The Company Is Handing Money Back to Shareholders at an Accelerated Pace

Intuit repurchased $961 million in stock during Q2 and hiked its quarterly dividend 15% to $1.20 per share.

The company still has $3.5 billion left on its buyback authorization. At today's depressed price, each repurchase dollar retires more shares, directly boosting future per-share earnings — a mathematical tailwind for patient holders.

Wall Street Says AI Fears Are Overblown

Argus Research upgraded Intuit to strong-buy in March, citing the earnings beat and AI momentum.

Across 20 covering analysts, the consensus rating is "Strong Buy" with an average price target of $686.35 — implying roughly 87% upside from current levels.
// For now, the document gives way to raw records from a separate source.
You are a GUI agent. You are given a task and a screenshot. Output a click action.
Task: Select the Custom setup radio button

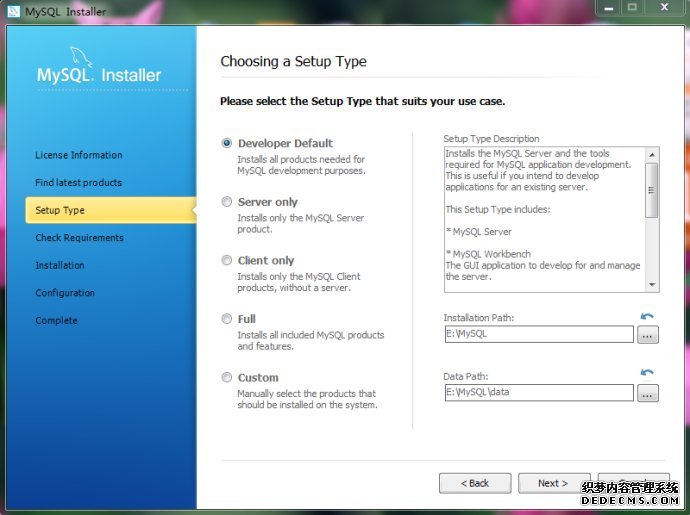click(227, 377)
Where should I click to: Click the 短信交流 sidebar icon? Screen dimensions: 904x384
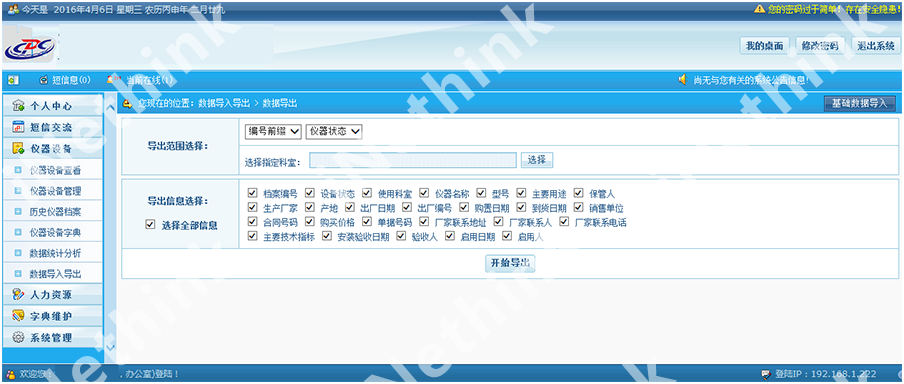click(x=18, y=127)
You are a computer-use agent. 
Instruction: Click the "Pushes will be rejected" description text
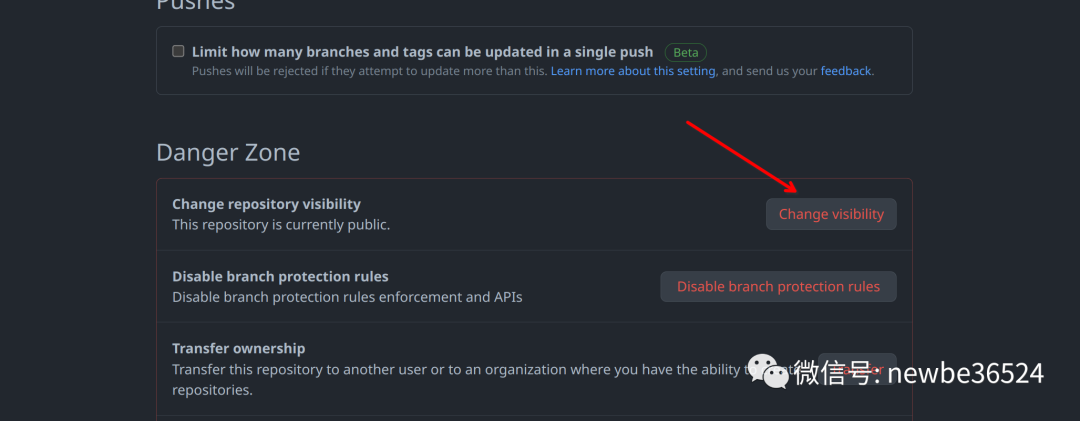tap(370, 71)
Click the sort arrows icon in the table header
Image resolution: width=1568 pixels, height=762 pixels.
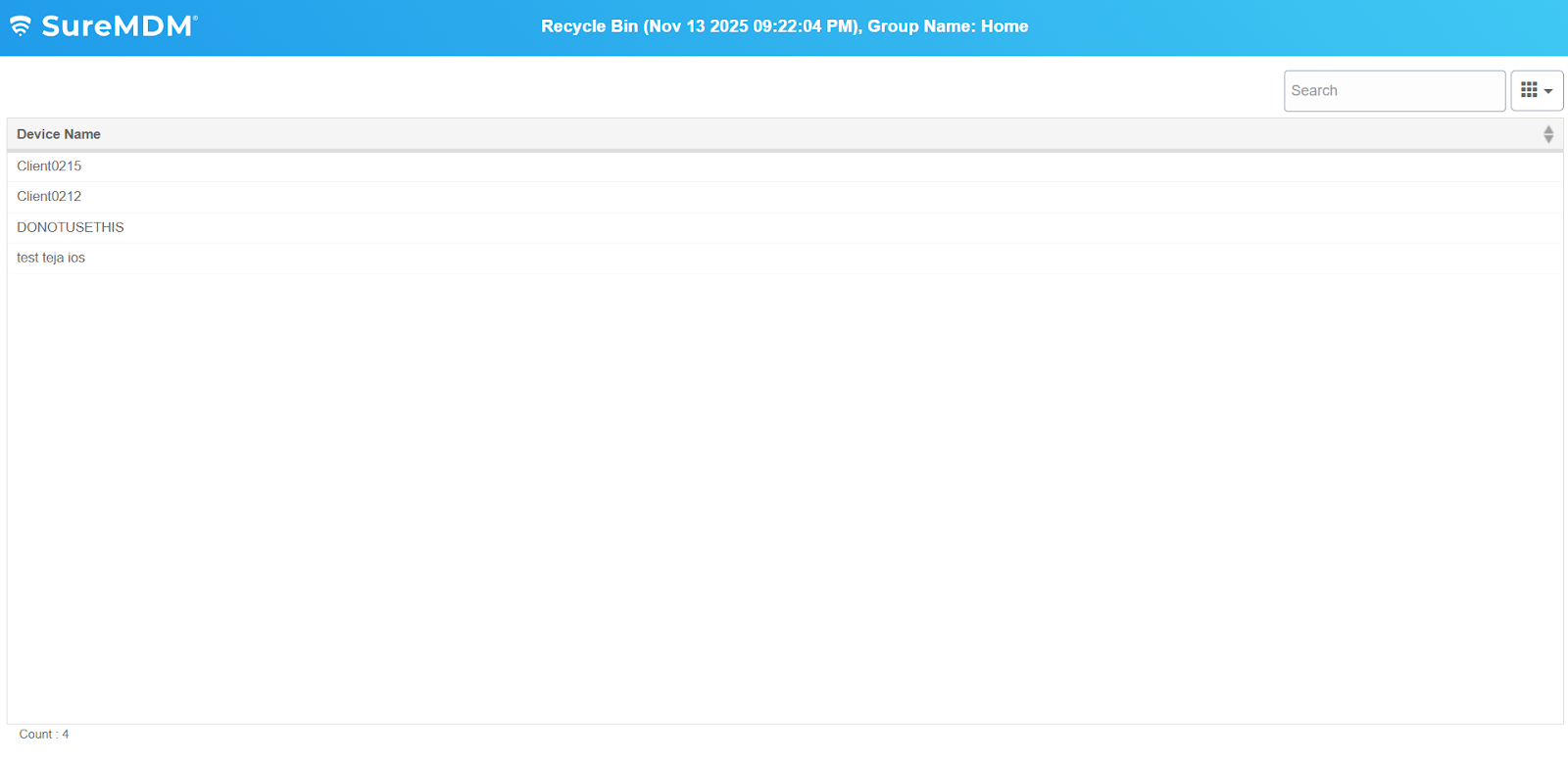click(x=1548, y=134)
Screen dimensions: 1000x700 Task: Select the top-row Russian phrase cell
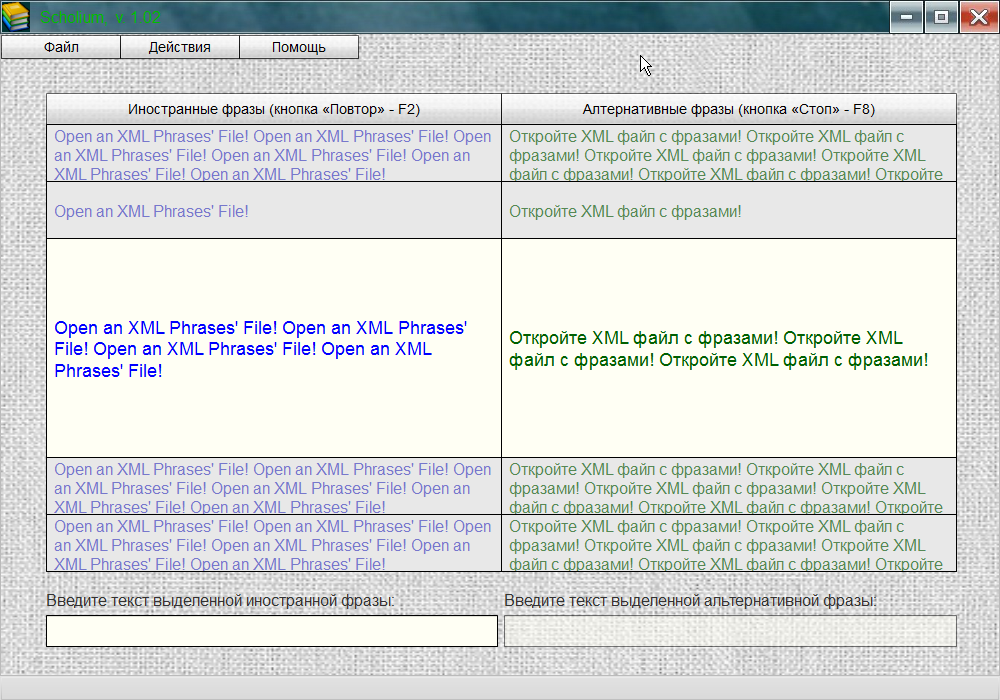tap(729, 154)
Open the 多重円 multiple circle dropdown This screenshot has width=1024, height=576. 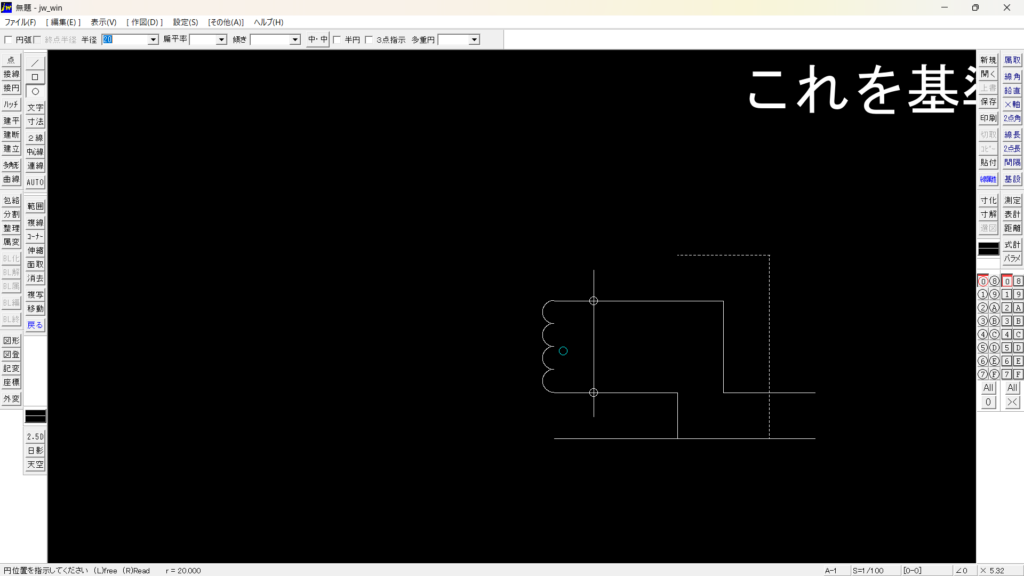[473, 40]
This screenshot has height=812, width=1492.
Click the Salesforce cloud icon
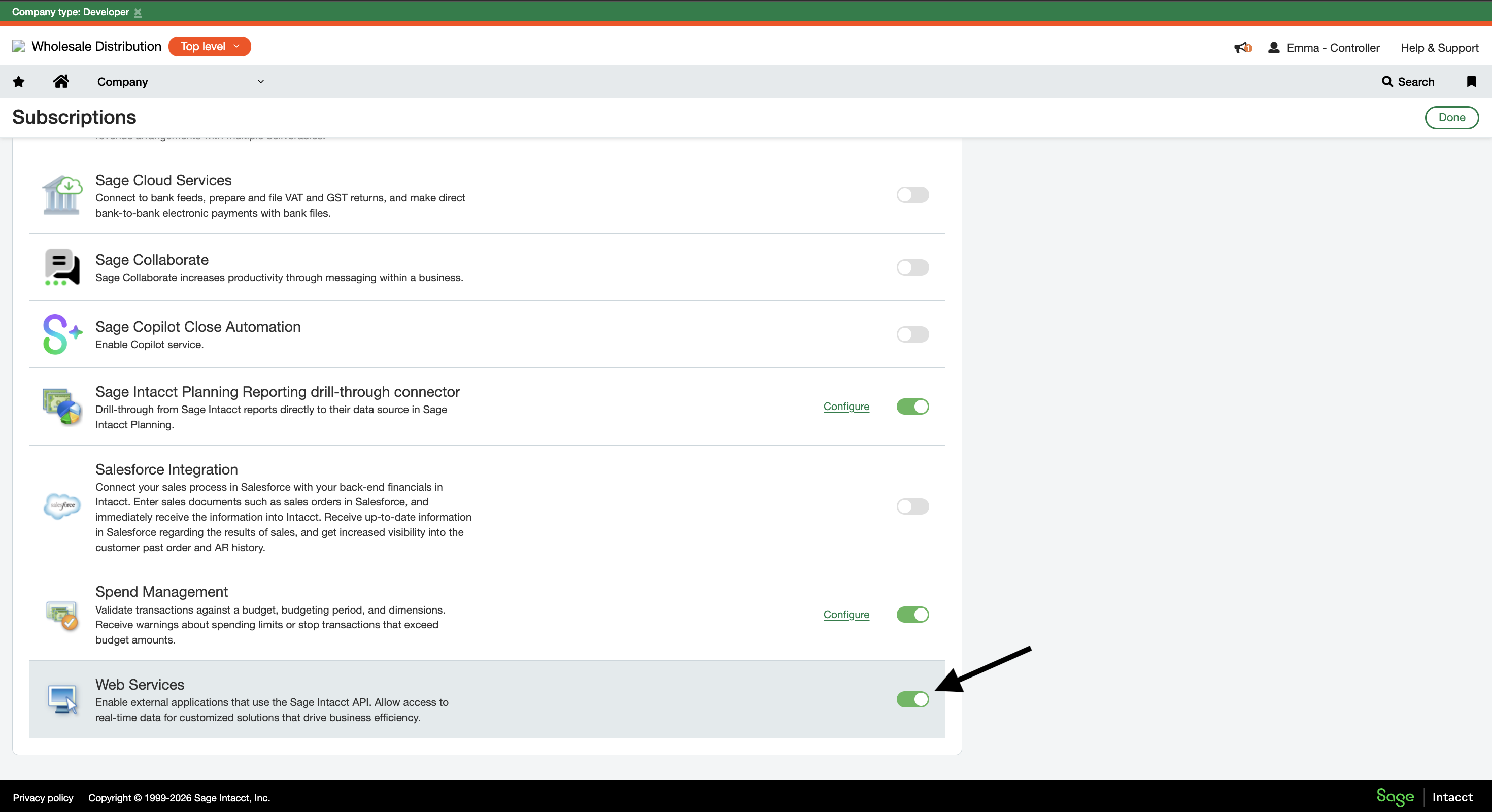click(x=61, y=506)
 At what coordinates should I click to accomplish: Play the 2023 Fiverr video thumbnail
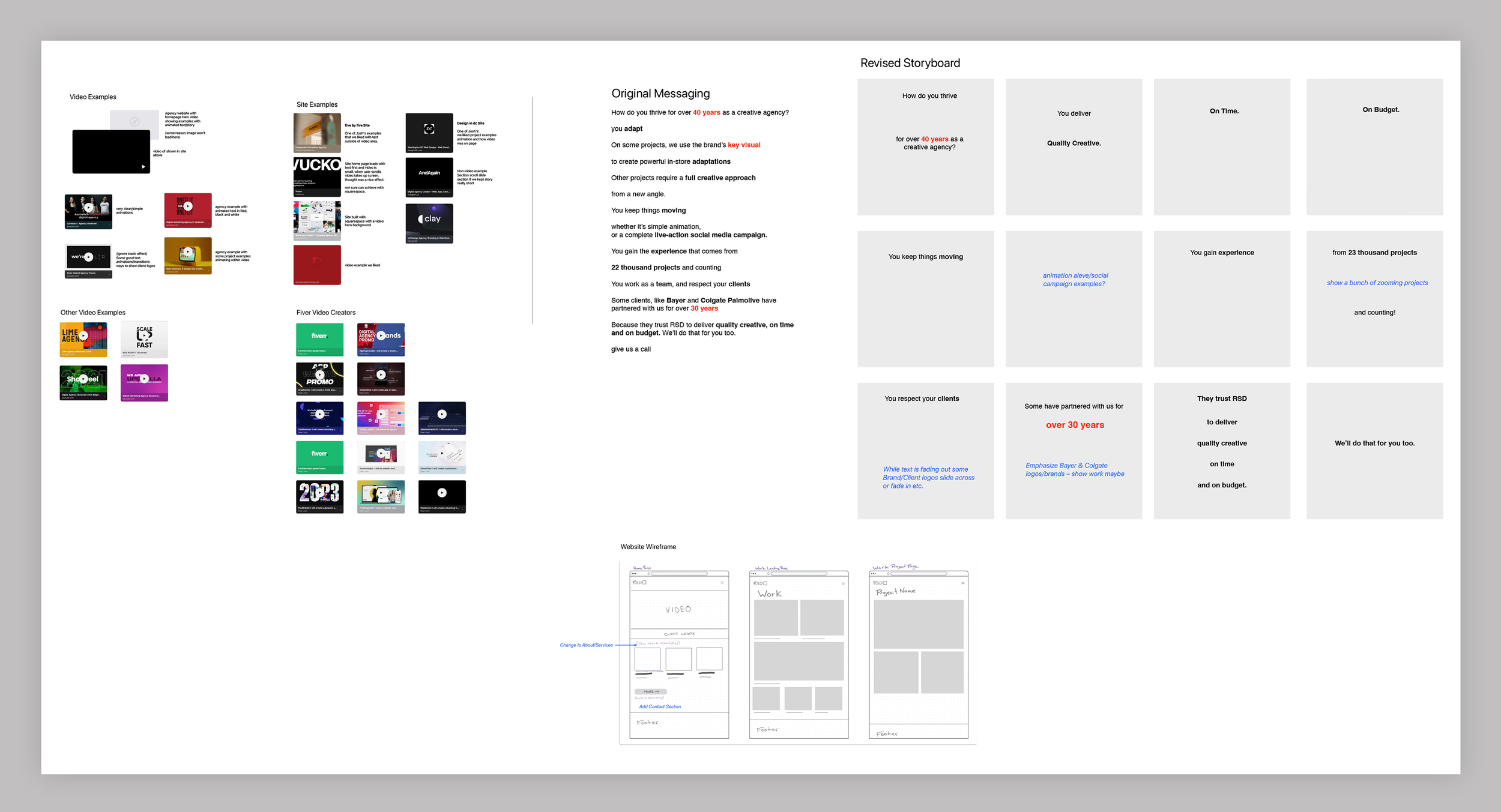[x=320, y=493]
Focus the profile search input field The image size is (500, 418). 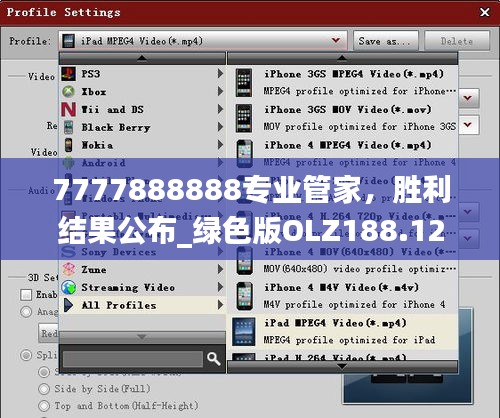point(133,359)
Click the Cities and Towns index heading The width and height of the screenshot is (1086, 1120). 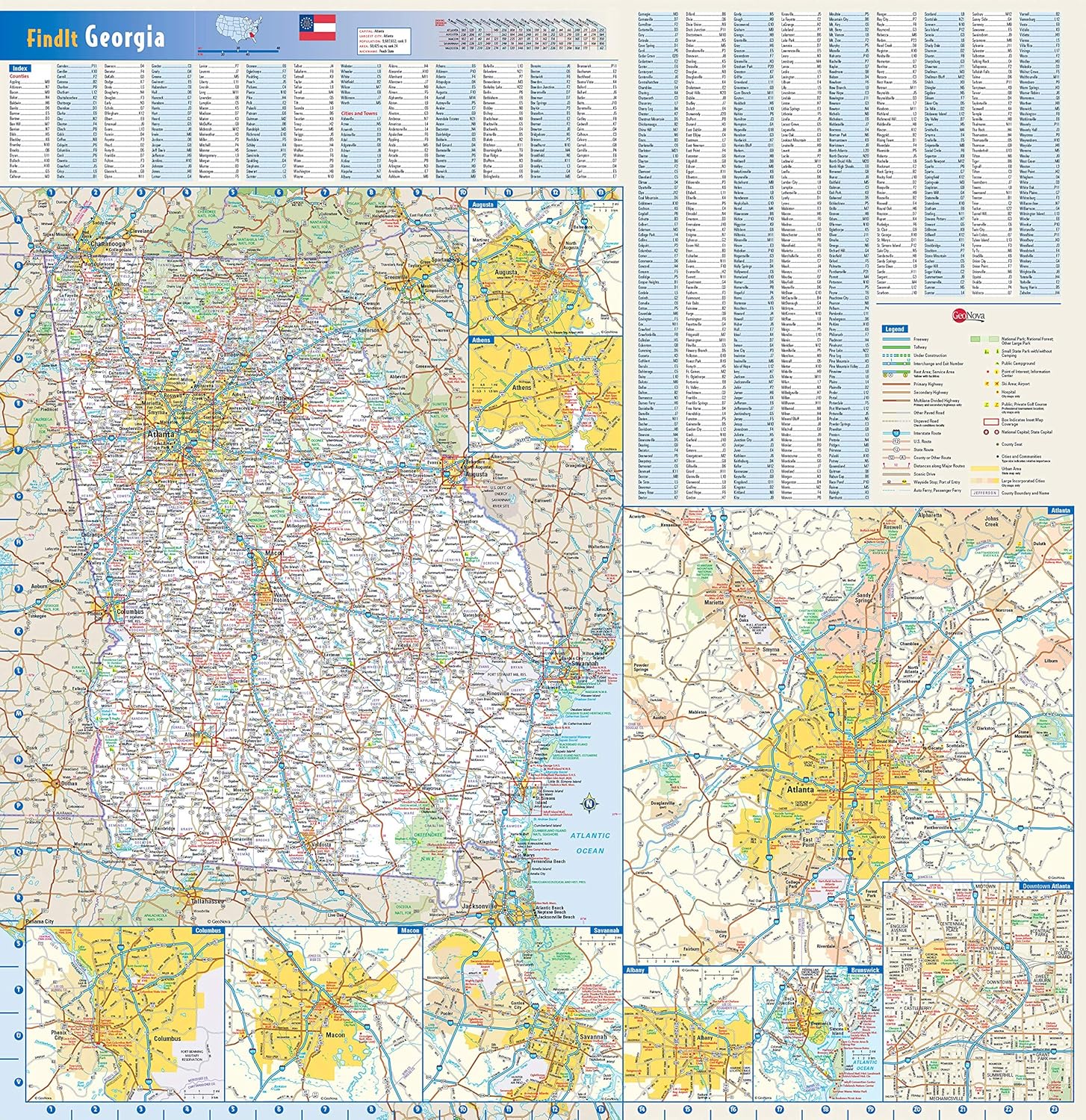tap(359, 113)

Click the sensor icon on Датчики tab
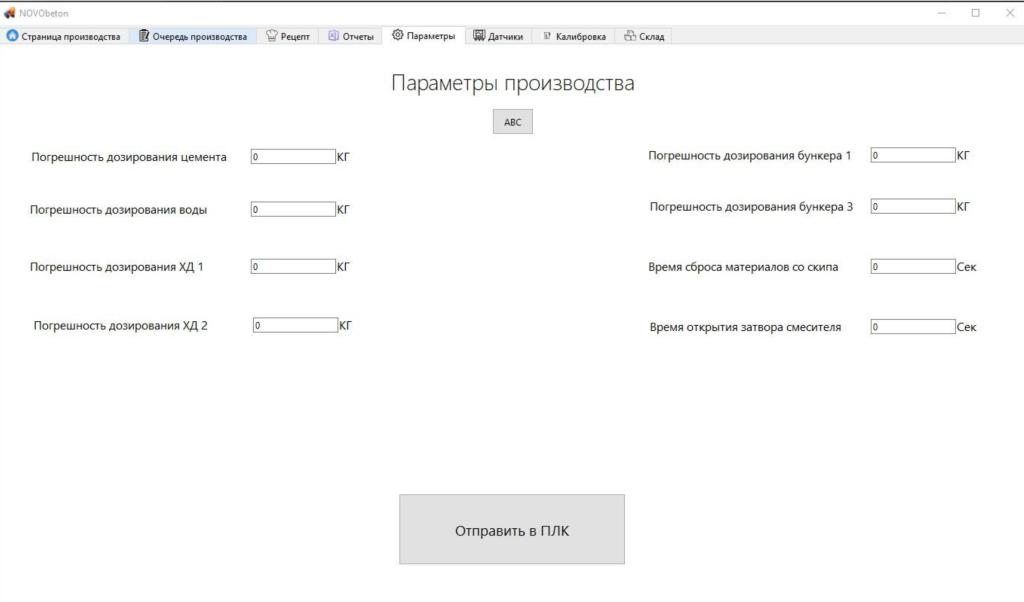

The bull thesis: Intuit operates in a regulated environment requiring compliance and accuracy, its platform pairs AI with human expertise, and companies like OpenAI and Anthropic are partnering with Intuit rather than competing against it.

The Core Business Engine Keeps Accelerating Where It Counts

The small-business solutions segment grew 18% (or 21% excluding Mailchimp), online subscription revenue jumped 25% ex-Mailchimp, and mid-market products surged 40%.

Consumer revenue rose 15%, with Credit Karma up 23% and TurboTax up 12%. The mid-market acceleration matters most — it means Intuit is winning bigger, higher-paying customers, not just defending its base.

The stock remains deeply discounted to where analysts think it should trade. Strong execution is clearly not the problem. The open risk: macro headwinds and tariff uncertainty already knocked $44 off the share price in one week. Intuit's fundamentals say buy; the tape says the market isn't listening yet.